Summary

• Spinal cord injury (SCI) can lead to paraplegia or quadriplegia and is a devastating condition for which there is as yet no cure. Cellular and molecular, as well as rehabilitative training, therapies are being developed in animal models, and some are now in, or moving towards, clinical trials.
• Cellular therapeutic interventions after SCI include transplantation of peripheral nerve cells, Schwann cells, cells from the olfactory nervous system, stem/progenitor cells and activated macrophages.
• Molecular therapeutic interventions after SCI include neuroprotective therapies, axonal conduction enhancement, growth factor delivery, cyclic AMP delivery, small GTPase delivery, and therapies that modulate interactions with myelin inhibitors and extracellular matrix modifiers.

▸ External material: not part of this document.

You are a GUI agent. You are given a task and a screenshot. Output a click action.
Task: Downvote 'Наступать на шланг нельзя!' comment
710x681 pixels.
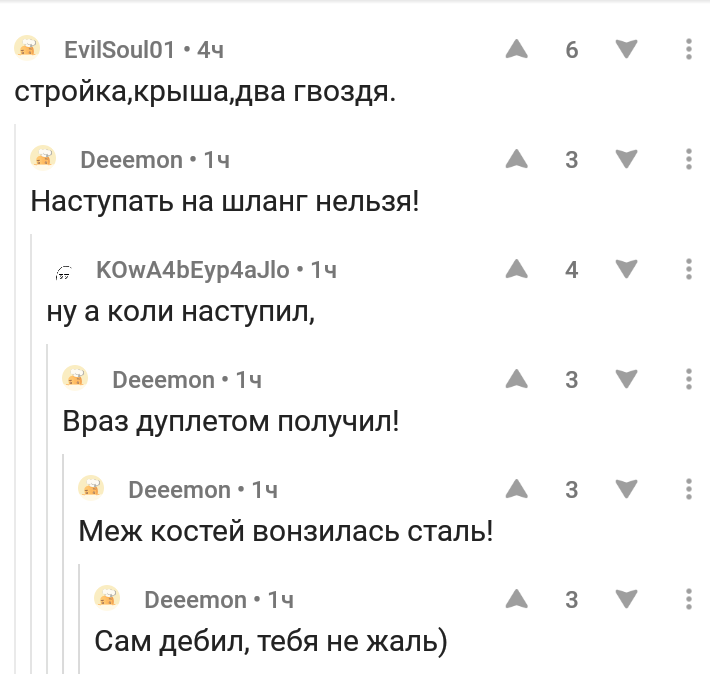pos(625,159)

• Some of these interventions are still at the animal experimental stage. However, there are interventions that are progressing to potential application in humans through the use of human cells in animal models (for example, transplantation of Schwann cells, and stem/progenitor cells). Some therapies are already in clinical trials to treat other diseases (for example, administration of nerve growth factor in the treatment of Alzheimer's disease).

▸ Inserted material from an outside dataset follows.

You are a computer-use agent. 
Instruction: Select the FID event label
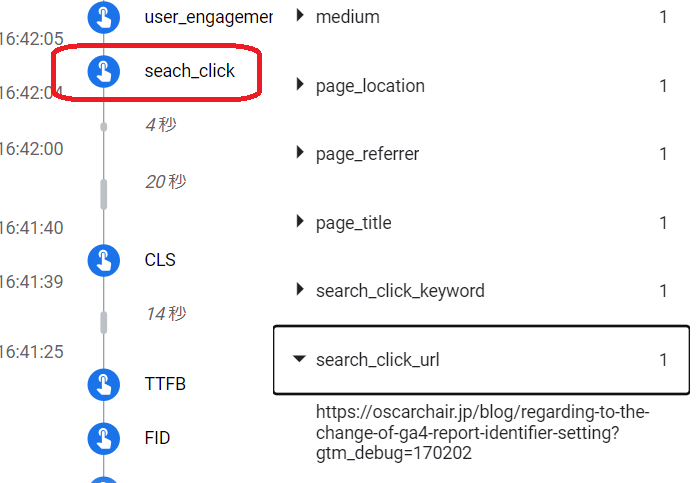(x=158, y=438)
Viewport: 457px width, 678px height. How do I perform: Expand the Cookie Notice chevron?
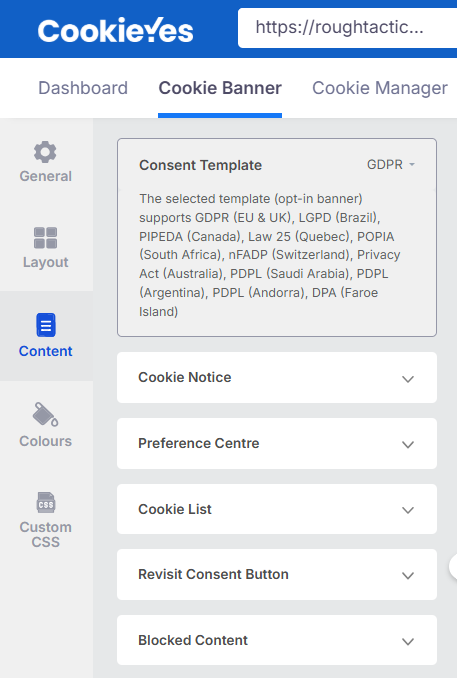coord(408,379)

• Other potential therapies are already in, or progressing towards, clinical trials, including transplantation of cells from the olfactory nervous system, bone marrow stromal cells and activated macrophages. The potential of 4-aminopyridine, Cethrin and Nogo-A antibodies is also being tested.

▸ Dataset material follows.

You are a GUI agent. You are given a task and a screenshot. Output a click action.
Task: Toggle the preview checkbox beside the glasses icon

• Improved locomotor function can be achieved with rehabilitation, because the spinal circuitry below the lesion site maintains active and functional neuronal properties, such that it can generate oscillating, coordinated motor patterns and is capable of considerable plasticity. Many SCI clinical trials are currently addressing aspects of rehabilitation, including upper-extremity exercise, body-weight-supported treadmill training and/or functional electric stimulation.
• However, much work remains to be done to determine whether any of these therapies can safely improve outcome after human SCI. To identify therapies that are unambiguously safe and effective, the scientific and clinical SCI communities increasingly recommend that preclinical studies should be reproduced by independent laboratories. Finally, individual therapies are unlikely to emerge as a sole cure. Rather, we predict that combinations of strategies will lead to collective improvement in outcome after SCI.